Ciao Rrose.  I agree exactly, my first thought as expressed in post 17 - mainly because I could not see any other meaning at the time.  However, it would still be interesting to know what the author intended when he wrote those words.


----------



## Dearson

rrose17 said:


> If you live in an apartment building and a friend comes to visit and presses the bell downstairs for your apartment, you might say on the intercom "One second, I'll ring you up." which means you'll press the buzzer/bell which will allow your friend to pass through the doors and come upstairs. I suppose it's as if by ringing you are lifting that person up. You could just as easily say "I'll ring you in" meaning you're opening the door for them by ringing the bell/pressing the buzzer.



Thank you Rose. In this case, I suggest _Pagò per un’ora, scelse la sua arma e la fecero salire_.


----------



## johngiovanni

Good morning, Dearson.

It turns out you were right first time in post 14.  The author has replied:

"Rung up means to pay for, so in this case she was rung up to pay for the target session. 

Origin is from an old school cash register, where customers' items were rung up on the mechanical machine, one by one."


----------



## Dearson

It still amazes me how words can have so many different meanings in English, JG. I don’t think it’s the same in Italian!


----------



## johngiovanni

I've never studied it in detail, Dearson, but it may have a lot to do with our notorious phrasal verbs.  Sometimes the same sequence of words can mean very different things. So "blow up" can mean "explode" or "inflate", depending on the context.   See Phrasal Verbs List | EnglishClub  and "ring up" / "rung up" can clearly mean different things depending on the context..

So, in the context of this post, we would have had no problems at all with "When the items were rung up on the register, the total came to $20.17.", but some of us had questions about "(_*She*_)...was rung up".

I guess Italian also has its problems.  "Figuriamoci" seems straightforward in some contexts and a bit of a nightmare in others.

◆ MATERIAL PROVIDED ◆
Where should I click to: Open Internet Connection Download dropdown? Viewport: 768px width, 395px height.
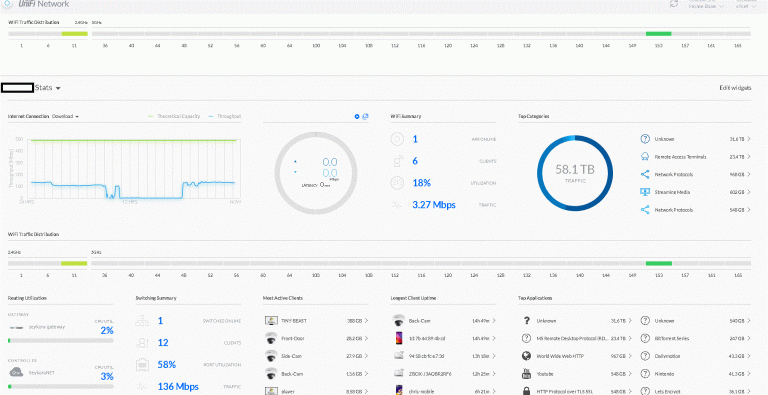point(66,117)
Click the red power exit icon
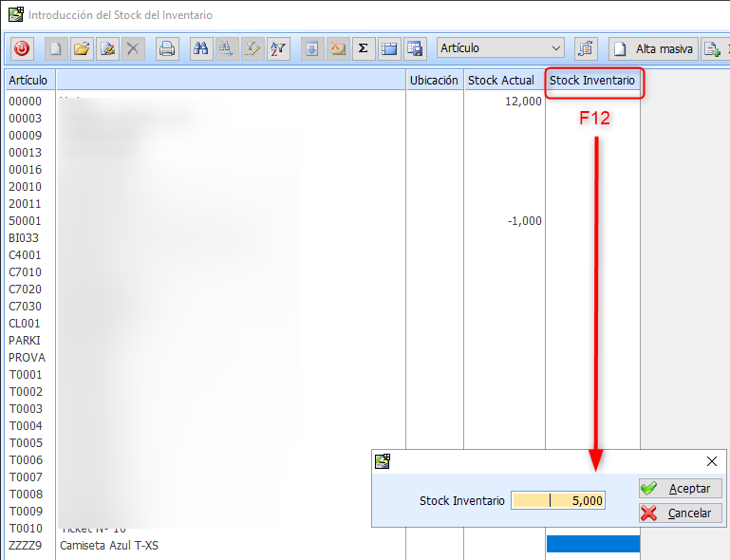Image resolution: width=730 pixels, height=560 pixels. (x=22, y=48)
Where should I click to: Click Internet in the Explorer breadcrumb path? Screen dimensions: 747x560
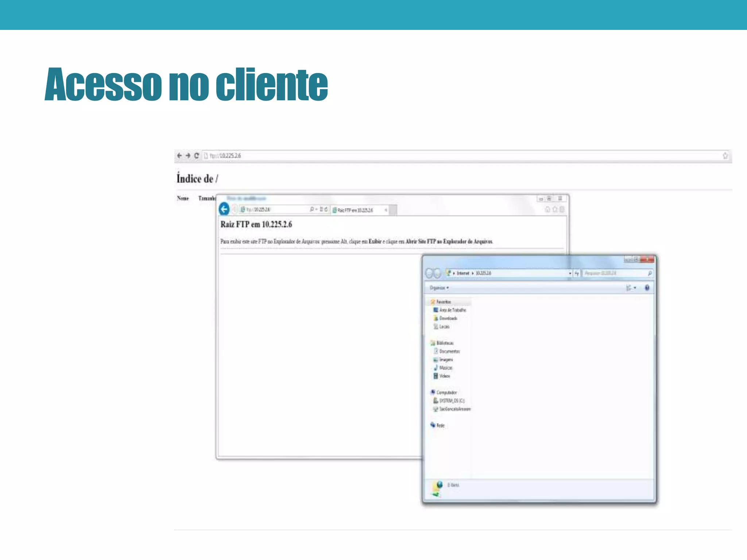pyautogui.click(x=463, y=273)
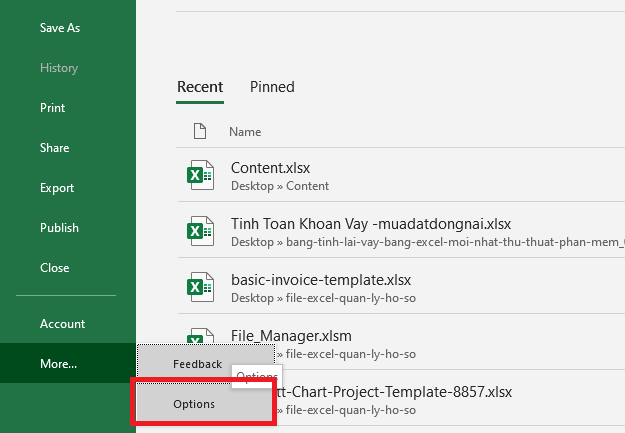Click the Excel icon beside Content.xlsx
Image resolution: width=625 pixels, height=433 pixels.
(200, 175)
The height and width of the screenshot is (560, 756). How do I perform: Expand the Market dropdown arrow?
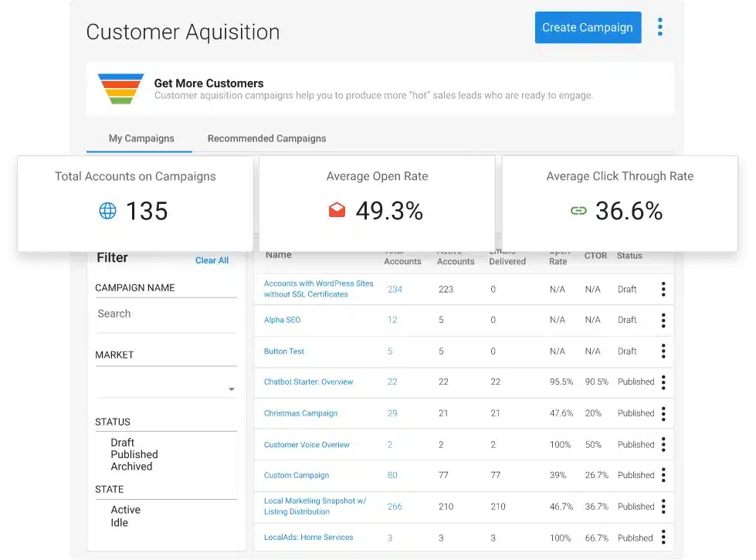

◆ TASKS TO PERFORM ◆
1 – Rewrite the forum thread between "Thank you Rose." and "the target session.", inclusive, with "target session" replaced by "practice session".
2 – List every username in the forum thread that appears as a post heading or in a quote attribution.

◆ ANSWERS PROVIDED ◆
1 –
Thank you Rose. In this case, I suggest _Pagò per un’ora, scelse la sua arma e la fecero salire_.


----------



## johngiovanni

Good morning, Dearson.

It turns out you were right first time in post 14.  The author has replied:

"Rung up means to pay for, so in this case she was rung up to pay for the practice session.

2 –
rrose17
Dearson
johngiovanni